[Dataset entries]
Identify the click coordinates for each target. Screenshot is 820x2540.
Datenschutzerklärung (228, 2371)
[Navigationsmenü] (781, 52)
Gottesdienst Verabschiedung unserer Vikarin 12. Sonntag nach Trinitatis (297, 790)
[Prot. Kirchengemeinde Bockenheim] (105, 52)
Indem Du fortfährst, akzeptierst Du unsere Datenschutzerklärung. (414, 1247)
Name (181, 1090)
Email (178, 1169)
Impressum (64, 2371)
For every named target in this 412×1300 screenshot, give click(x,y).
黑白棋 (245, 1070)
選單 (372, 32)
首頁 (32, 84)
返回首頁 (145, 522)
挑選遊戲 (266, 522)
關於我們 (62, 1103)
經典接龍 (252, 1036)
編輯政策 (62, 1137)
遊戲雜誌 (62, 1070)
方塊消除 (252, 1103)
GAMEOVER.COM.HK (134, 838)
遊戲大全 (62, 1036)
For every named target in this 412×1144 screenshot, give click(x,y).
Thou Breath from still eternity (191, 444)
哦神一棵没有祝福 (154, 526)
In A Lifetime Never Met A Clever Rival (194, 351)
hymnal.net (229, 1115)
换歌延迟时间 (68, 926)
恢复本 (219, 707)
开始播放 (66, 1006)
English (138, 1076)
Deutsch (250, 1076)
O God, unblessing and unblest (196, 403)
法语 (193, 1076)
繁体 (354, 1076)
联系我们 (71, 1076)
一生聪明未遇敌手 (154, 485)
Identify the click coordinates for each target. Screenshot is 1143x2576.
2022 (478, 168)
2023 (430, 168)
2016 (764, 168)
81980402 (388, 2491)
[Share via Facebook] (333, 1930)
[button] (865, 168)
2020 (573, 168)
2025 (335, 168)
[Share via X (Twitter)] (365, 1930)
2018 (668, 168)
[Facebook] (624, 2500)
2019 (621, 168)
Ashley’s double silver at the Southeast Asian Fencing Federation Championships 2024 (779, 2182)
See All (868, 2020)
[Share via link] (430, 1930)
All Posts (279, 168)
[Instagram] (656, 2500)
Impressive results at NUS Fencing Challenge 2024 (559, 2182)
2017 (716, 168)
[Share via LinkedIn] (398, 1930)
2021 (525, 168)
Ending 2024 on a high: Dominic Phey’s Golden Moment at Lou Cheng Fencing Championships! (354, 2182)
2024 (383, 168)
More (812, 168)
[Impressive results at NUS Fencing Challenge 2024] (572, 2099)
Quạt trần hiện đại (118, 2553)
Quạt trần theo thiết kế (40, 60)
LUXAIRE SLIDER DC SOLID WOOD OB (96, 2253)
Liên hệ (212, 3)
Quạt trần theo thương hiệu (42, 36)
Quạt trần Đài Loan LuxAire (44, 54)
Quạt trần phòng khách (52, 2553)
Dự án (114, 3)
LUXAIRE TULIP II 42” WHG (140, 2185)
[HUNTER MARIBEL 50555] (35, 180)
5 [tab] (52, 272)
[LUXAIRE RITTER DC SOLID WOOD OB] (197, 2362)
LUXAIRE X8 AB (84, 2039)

▶ _ASSIGNMENT_:
Return only the lines above that run from the opening line through the line containing "2021 (525, 168)", exactly as written.

▶ _EXERCISE RESPONSE_:
Identify the click coordinates for each target. Screenshot is 820x2540.
Datenschutzerklärung (228, 2371)
[Navigationsmenü] (781, 52)
Gottesdienst Verabschiedung unserer Vikarin 12. Sonntag nach Trinitatis (297, 790)
[Prot. Kirchengemeinde Bockenheim] (105, 52)
Indem Du fortfährst, akzeptierst Du unsere Datenschutzerklärung. (414, 1247)
Name (181, 1090)
Email (178, 1169)
Impressum (64, 2371)
For every named target in this 412×1300 screenshot, give click(x,y).
黑白棋 (245, 1070)
選單 (372, 32)
首頁 (32, 84)
返回首頁 (145, 522)
挑選遊戲 (266, 522)
關於我們 (62, 1103)
經典接龍 (252, 1036)
編輯政策 (62, 1137)
遊戲雜誌 (62, 1070)
方塊消除 (252, 1103)
GAMEOVER.COM.HK (134, 838)
遊戲大全 (62, 1036)
For every named target in this 412×1144 screenshot, give click(x,y).
Thou Breath from still eternity (191, 444)
哦神一棵没有祝福 (154, 526)
In A Lifetime Never Met A Clever Rival (194, 351)
hymnal.net (229, 1115)
换歌延迟时间 (68, 926)
恢复本 (219, 707)
开始播放 (66, 1006)
English (138, 1076)
Deutsch (250, 1076)
O God, unblessing and unblest (196, 403)
法语 (193, 1076)
繁体 (354, 1076)
联系我们 (71, 1076)
一生聪明未遇敌手 (154, 485)
Identify the click coordinates for each target. Screenshot is 1143x2576.
2022 (478, 168)
2023 (430, 168)
2016 (764, 168)
81980402 (388, 2491)
[Share via Facebook] (333, 1930)
[button] (865, 168)
2020 (573, 168)
2025 (335, 168)
[Share via X (Twitter)] (365, 1930)
2018 (668, 168)
[Facebook] (624, 2500)
2019 (621, 168)
Ashley’s double silver at the Southeast Asian Fencing Federation Championships 2024 (779, 2182)
See All (868, 2020)
[Share via link] (430, 1930)
All Posts (279, 168)
[Instagram] (656, 2500)
Impressive results at NUS Fencing Challenge 2024 (559, 2182)
2017 (716, 168)
[Share via LinkedIn] (398, 1930)
2021 (525, 168)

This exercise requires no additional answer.